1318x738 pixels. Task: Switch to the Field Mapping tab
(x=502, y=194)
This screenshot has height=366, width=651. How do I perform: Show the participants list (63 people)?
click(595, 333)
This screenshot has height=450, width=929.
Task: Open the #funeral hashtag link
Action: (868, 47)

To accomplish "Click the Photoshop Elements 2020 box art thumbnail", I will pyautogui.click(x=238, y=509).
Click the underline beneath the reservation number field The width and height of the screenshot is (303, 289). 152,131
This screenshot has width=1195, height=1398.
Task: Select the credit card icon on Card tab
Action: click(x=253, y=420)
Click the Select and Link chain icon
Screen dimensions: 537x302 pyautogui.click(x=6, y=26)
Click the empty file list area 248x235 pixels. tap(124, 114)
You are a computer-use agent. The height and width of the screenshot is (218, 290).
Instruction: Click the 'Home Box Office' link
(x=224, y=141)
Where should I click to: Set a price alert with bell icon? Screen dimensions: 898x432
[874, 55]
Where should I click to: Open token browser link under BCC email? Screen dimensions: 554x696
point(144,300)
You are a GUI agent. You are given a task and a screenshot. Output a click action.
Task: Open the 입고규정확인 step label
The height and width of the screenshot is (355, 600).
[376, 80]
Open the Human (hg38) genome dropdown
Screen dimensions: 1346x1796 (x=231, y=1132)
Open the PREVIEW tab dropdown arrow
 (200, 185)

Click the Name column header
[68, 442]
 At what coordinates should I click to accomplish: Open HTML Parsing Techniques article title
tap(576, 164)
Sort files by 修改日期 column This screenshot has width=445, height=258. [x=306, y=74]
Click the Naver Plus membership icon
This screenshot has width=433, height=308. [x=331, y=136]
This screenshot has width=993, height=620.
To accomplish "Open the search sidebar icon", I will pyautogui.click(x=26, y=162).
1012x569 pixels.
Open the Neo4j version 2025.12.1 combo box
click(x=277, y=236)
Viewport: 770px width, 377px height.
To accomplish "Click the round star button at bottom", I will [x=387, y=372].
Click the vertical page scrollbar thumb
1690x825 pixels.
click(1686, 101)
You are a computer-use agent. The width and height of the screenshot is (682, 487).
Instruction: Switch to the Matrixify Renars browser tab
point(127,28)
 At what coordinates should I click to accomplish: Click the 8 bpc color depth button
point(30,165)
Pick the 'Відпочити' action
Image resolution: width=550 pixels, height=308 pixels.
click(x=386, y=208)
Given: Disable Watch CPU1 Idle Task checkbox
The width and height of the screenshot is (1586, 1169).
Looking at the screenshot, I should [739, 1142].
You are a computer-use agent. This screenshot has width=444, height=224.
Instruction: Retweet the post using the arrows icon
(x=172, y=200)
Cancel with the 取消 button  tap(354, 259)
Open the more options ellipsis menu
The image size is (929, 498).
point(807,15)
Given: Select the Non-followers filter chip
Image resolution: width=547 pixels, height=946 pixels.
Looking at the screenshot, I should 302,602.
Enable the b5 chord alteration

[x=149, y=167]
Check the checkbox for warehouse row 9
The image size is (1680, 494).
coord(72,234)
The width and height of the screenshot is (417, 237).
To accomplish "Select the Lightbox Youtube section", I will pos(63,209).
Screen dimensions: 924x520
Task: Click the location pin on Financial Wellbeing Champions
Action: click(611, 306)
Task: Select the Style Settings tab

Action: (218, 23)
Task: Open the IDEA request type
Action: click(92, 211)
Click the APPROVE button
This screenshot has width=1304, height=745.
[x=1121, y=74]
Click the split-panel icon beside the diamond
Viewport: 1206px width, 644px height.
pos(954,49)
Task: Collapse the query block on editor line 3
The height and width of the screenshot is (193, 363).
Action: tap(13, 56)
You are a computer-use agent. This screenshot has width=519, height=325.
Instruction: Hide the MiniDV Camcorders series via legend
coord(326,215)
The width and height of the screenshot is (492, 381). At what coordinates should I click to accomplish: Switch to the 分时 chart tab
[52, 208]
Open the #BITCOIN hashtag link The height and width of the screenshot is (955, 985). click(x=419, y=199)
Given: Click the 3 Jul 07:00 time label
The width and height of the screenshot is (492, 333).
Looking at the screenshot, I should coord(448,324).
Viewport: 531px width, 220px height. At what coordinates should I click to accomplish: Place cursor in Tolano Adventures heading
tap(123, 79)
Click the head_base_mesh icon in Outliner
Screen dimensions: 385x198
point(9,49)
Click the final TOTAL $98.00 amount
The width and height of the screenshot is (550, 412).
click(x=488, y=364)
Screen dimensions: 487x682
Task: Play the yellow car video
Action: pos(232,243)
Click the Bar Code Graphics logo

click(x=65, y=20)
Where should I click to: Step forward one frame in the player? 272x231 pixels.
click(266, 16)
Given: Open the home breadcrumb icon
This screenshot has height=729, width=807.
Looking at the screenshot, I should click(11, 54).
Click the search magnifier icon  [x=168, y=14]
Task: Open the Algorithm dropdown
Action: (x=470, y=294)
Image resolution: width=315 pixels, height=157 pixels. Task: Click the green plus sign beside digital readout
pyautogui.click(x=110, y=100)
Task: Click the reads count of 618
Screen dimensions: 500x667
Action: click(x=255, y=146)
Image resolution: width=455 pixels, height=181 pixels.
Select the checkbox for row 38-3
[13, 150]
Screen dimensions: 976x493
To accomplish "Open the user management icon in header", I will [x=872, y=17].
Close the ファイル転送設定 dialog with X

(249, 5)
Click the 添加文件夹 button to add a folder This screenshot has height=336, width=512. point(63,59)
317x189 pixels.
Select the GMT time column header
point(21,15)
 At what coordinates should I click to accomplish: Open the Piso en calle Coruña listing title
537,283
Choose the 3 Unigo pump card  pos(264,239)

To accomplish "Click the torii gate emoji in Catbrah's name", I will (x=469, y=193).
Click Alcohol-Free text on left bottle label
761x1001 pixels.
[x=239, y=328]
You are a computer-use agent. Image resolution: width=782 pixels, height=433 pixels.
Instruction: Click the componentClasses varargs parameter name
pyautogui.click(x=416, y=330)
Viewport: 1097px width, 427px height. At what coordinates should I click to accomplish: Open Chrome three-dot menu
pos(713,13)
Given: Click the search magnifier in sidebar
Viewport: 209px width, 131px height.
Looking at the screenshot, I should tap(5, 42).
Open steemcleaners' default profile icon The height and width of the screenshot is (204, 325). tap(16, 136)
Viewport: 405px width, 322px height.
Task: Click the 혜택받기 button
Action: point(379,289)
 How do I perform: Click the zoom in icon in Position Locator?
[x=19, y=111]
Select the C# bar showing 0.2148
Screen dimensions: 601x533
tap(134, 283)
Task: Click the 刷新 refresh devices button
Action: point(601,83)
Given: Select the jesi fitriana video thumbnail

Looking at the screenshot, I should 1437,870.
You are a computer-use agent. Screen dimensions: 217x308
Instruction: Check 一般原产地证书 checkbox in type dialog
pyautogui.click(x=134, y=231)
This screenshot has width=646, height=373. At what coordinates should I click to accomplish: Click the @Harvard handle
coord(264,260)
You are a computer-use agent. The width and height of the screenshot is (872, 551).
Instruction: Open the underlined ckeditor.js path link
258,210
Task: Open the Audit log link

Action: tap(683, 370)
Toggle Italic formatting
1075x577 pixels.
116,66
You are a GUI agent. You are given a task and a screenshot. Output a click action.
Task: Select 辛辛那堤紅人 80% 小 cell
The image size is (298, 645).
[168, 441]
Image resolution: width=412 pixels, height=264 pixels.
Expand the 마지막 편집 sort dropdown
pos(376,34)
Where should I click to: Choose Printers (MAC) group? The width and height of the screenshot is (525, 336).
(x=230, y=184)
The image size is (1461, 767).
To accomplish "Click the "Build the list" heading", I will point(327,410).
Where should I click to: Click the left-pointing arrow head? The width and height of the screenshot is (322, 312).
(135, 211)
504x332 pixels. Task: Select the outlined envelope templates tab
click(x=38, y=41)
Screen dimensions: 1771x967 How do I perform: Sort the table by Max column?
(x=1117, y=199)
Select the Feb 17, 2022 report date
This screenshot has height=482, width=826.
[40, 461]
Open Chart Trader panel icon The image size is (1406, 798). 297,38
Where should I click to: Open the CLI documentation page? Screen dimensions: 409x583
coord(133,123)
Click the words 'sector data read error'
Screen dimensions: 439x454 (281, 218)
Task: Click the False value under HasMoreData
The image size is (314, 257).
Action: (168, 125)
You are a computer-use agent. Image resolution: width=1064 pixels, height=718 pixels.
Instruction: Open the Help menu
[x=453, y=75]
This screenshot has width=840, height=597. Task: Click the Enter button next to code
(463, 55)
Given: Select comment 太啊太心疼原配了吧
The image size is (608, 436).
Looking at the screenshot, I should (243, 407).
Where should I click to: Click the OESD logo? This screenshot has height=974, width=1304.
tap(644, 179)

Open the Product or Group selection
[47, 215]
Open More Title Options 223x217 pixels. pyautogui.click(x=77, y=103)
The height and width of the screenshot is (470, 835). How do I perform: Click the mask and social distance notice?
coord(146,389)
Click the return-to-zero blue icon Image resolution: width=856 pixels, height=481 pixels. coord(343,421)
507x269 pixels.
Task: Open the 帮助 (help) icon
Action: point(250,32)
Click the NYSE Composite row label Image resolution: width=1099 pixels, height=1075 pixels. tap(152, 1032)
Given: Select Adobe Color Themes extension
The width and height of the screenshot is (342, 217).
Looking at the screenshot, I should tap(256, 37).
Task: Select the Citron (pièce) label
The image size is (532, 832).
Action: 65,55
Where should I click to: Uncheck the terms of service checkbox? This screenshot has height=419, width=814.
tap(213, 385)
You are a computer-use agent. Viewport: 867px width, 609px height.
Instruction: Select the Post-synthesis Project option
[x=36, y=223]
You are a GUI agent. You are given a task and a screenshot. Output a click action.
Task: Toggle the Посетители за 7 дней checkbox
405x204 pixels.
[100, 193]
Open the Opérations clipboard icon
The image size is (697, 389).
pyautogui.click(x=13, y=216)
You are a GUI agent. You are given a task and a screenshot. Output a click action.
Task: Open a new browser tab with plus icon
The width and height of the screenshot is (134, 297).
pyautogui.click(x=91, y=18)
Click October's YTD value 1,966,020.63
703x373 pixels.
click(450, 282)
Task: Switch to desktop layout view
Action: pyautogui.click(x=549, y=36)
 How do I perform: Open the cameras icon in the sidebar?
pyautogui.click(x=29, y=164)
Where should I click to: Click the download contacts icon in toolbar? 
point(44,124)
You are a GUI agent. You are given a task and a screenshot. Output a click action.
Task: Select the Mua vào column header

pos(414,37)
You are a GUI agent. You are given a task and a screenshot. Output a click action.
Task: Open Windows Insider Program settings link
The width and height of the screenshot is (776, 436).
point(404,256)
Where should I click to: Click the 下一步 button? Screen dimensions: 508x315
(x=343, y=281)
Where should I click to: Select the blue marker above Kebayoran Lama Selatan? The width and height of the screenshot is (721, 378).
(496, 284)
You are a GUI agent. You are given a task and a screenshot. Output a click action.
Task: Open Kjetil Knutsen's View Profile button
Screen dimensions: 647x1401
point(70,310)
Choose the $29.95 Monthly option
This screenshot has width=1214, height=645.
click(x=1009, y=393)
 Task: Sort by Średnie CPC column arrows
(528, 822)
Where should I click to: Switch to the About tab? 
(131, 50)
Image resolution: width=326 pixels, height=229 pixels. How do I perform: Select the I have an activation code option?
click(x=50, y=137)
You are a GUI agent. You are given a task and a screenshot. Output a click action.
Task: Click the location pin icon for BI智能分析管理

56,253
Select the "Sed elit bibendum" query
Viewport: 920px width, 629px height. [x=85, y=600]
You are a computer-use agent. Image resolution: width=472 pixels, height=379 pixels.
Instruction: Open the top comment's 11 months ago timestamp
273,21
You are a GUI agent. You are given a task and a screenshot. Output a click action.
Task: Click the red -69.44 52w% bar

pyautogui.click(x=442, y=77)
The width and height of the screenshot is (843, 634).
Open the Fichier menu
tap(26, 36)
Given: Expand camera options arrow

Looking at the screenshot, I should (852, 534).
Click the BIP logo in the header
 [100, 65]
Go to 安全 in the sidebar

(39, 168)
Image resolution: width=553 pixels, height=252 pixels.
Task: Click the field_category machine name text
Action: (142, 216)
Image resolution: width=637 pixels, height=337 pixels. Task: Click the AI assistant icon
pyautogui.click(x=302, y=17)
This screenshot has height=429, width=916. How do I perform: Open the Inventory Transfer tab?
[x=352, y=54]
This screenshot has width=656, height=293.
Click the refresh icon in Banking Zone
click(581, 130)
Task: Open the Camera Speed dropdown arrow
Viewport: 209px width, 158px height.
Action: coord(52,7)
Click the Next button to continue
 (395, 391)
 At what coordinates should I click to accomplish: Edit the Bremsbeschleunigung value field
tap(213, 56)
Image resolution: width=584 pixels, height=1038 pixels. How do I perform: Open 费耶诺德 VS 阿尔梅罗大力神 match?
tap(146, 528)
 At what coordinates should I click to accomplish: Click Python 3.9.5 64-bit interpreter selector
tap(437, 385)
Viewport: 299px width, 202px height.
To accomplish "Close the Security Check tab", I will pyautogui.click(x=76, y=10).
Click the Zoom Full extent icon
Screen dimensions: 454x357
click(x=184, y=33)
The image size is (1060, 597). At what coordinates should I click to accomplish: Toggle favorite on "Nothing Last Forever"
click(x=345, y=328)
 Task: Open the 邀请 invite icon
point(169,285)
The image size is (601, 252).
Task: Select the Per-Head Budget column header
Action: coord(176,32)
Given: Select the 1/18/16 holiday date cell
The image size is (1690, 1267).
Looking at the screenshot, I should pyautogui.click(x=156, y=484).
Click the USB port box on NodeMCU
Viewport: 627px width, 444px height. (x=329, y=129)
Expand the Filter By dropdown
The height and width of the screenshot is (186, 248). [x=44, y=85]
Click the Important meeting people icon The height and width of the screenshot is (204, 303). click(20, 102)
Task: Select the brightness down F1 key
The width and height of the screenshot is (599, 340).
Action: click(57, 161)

==========

• EXERCISE OBJECTIVE:
Out of the data above, give again only the lines starting at the one holding "Task: Select the Mua vào column header" and ending at the one holding "You are a computer-use agent. Image resolution: width=472", unchanged.

• EXERCISE OUTPUT:
Task: Select the Mua vào column header

pos(414,37)
You are a GUI agent. You are given a task and a screenshot. Output a click action.
Task: Open Windows Insider Program settings link
The width and height of the screenshot is (776, 436).
point(404,256)
Where should I click to: Click the 下一步 button? Screen dimensions: 508x315
(x=343, y=281)
Where should I click to: Select the blue marker above Kebayoran Lama Selatan? The width and height of the screenshot is (721, 378).
(496, 284)
You are a GUI agent. You are given a task and a screenshot. Output a click action.
Task: Open Kjetil Knutsen's View Profile button
Screen dimensions: 647x1401
point(70,310)
Choose the $29.95 Monthly option
This screenshot has width=1214, height=645.
click(x=1009, y=393)
 Task: Sort by Średnie CPC column arrows
(528, 822)
Where should I click to: Switch to the About tab? 
(131, 50)
Image resolution: width=326 pixels, height=229 pixels. How do I perform: Select the I have an activation code option?
click(x=50, y=137)
You are a GUI agent. You are given a task and a screenshot. Output a click action.
Task: Click the location pin icon for BI智能分析管理

56,253
Select the "Sed elit bibendum" query
Viewport: 920px width, 629px height. [x=85, y=600]
You are a computer-use agent. Image resolution: width=472 pixels, height=379 pixels.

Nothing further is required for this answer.